In 2003 Kogalniceanu was used as the temporary location for more than 3,500 US troops on their way to northern Iraq. Last October, US Defence Secretary Donald Rumsfeld visited the base and met senior Romanian military officials.

"The flight from Kabul in September 2003 happened at a time when we know a number of ghost detainees were being moved," said Mr Malinowski. "It's hard to imagine why this plane would be flying there otherwise."

Various human rights group have long monitored secret detention facilities used by the CIA around the world, known as "black sites". It is known the US sends prisoners to countries such as Jordan, Pakistan and Egypt for the so-called "renditioning" of detainees.

>The CIA is also understood to operate such facilities in Iraq and at Bagram airbase in Afghanistan. The British Government has denied previous claims that a detention centre also operated on the island of Diego Garcia.

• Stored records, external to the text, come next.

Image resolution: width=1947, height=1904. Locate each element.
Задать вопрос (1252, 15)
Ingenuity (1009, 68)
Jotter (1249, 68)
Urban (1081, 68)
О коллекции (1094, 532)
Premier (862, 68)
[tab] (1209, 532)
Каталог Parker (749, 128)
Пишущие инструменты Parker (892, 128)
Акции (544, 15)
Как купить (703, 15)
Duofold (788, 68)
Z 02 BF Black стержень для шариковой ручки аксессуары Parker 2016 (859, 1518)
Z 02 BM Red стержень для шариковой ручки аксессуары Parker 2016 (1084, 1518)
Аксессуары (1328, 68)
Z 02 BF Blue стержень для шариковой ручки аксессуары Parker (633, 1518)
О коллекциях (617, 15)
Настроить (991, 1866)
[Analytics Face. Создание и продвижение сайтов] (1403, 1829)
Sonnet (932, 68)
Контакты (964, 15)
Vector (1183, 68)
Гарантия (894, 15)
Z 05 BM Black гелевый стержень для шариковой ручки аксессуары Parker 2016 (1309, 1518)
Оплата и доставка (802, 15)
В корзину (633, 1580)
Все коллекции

Yesterday, The Washington Post, which first reported that the agency had established detention facilities in two unidentified Eastern European countries, also reported the CIA had last year moved one of its prisons on Guantanamo Bay. It said it had shut down the facility because it was concerned that a Supreme Court ruling would force them to place detainees before a civilian court.

Under the Geneva Conventions, the Red Cross is afforded access to all prisoners of war. Simon Schorno, spokesman for the International Committee of the Red Cross in Washington, said some of these "ghost prisoners" may have been arrested by law enforcement officials rather than captured in combat situations. He said: "We are concerned about the fate of an unknown number of prisoners captured during the so-called international war on terror."

Larry Johnson, a former CIA analyst, said he believed news about the detention facilities was emerging because agency members were concerned. "Once again the Bush administration is out of control," he said.

Marek Purowski, a spokesman for the Polish Embassy in Washington, said he would investigate the allegations. "I have to deny it. I cannot believe it is true," he said. The Romanian embassy did not return calls seeking comment.